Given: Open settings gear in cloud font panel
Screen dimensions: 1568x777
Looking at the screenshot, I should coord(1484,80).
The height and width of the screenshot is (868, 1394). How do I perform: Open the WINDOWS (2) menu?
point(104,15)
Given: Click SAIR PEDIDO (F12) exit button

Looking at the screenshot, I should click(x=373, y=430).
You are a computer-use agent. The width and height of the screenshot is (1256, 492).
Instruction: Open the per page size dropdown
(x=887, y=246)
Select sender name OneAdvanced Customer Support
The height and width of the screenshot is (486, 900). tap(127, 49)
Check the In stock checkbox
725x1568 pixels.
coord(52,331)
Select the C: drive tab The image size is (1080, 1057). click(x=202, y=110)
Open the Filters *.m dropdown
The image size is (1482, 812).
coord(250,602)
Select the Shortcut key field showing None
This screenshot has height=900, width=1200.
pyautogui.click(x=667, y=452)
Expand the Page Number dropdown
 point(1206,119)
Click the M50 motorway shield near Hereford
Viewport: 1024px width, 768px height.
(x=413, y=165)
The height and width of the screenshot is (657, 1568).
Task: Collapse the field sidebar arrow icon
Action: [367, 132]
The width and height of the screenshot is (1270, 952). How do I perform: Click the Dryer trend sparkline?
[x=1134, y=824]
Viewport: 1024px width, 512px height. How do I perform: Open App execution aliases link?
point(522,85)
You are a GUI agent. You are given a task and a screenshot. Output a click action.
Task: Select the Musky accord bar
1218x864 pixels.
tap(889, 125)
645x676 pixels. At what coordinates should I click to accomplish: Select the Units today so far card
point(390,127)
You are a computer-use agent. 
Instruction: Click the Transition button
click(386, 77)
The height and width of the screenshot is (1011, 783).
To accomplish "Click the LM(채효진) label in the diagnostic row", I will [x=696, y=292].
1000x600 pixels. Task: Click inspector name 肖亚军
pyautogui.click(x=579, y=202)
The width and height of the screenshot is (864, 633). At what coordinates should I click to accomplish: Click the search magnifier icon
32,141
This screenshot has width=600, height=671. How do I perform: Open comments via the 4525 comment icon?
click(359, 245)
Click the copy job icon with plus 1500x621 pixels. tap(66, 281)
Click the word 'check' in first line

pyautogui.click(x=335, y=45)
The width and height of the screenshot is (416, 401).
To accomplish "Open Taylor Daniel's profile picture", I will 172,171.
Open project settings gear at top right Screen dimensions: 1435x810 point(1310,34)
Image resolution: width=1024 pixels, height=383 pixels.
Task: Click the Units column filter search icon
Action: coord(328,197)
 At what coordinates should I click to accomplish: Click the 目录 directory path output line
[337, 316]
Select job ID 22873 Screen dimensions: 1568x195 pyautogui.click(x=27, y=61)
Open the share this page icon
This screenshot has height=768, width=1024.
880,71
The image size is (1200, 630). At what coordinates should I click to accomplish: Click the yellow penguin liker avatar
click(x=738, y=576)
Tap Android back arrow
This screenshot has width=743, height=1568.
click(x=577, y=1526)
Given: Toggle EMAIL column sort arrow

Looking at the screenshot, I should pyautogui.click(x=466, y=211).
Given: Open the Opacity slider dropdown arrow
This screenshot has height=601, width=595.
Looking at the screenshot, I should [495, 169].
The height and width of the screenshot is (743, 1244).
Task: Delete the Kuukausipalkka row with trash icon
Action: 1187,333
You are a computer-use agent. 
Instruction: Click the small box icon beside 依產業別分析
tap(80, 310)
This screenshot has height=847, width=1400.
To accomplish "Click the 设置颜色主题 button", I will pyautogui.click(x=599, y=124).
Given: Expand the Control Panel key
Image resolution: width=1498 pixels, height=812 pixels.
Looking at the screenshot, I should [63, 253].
----
# Try it:
The answer must consist of every line from the listing above that includes the word "will".

# Written response:
To accomplish "Click the LM(채효진) label in the diagnostic row", I will [x=696, y=292].
To accomplish "Open Taylor Daniel's profile picture", I will 172,171.
To accomplish "Click the 设置颜色主题 button", I will pyautogui.click(x=599, y=124).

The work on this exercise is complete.